The next section of the text repeats what has been said before about the material above, and about planning for the inevitable disasters. Let's spend a couple of minutes on Abraham Maslow instead. The book should mention him, and it does not. It gives us a perspective on the hierarchy established above.

As part of the discussion of what to plan for, the author gives us a list of teams that might be needed during the disaster. The list gives us something to think about, regarding what they will do for us and how they will make the situation better.

  • Disaster management team
  • Communications team
  • Computer hardware recovery team
  • Systems recovery team
  • Network recovery team
  • Storage recovery team
  • Applications recovery team
  • Data management team
  • Vendor contact team
  • Damage assessment and salvage team
  • Business interface team
  • Logistics team

The only one that seems to need an explanation is the Business Interface team. They are the interface between the IT department and the rest of the organization.

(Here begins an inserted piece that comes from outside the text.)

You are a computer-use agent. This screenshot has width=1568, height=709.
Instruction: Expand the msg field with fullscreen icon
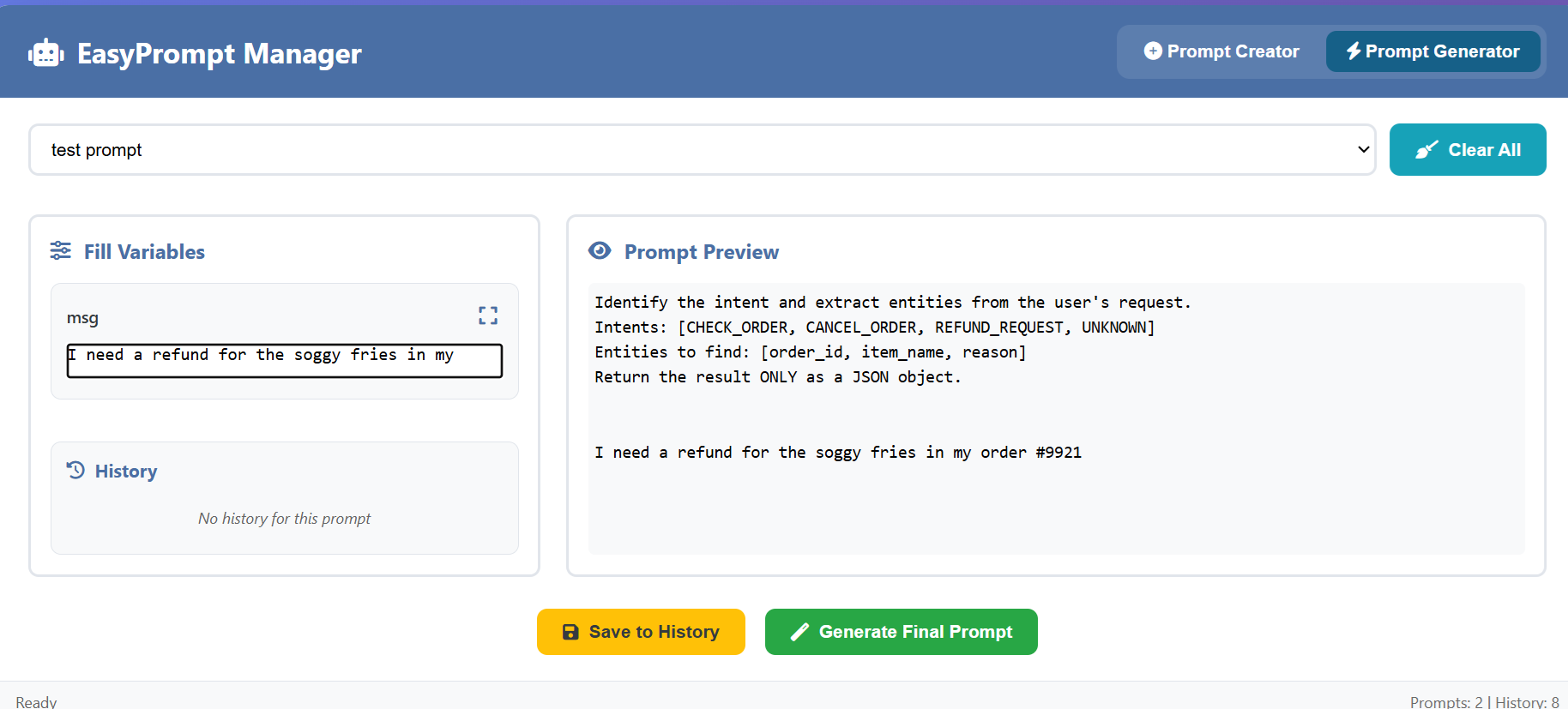coord(488,315)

Some of what they do might be included in other teams, depending on how you set up the teams.

The chapter concludes with a series of phases that follow the trigger event.

  • Response phase - The people dealing with the disaster contain it and protect resources according to the plan's hierarchy, which will probably match the one explained above.
  • Recovery phase - The things that keep us in business are recovered first, as addressed in your business continuity plan, or your disaster recovery plan if there is no BCP.
  • Resumption phase - Having dealt with the BCP, the other items in the business impact plan are addressed by recovering them in an order dictated by their dependencies.
  • Restoration phase - This phase has more to do with restoration of the business location. Restore, rebuilt, or relocate? It depends greatly on what went wrong and how badly the original site was damaged.


The assignment for this week has not yet been determined.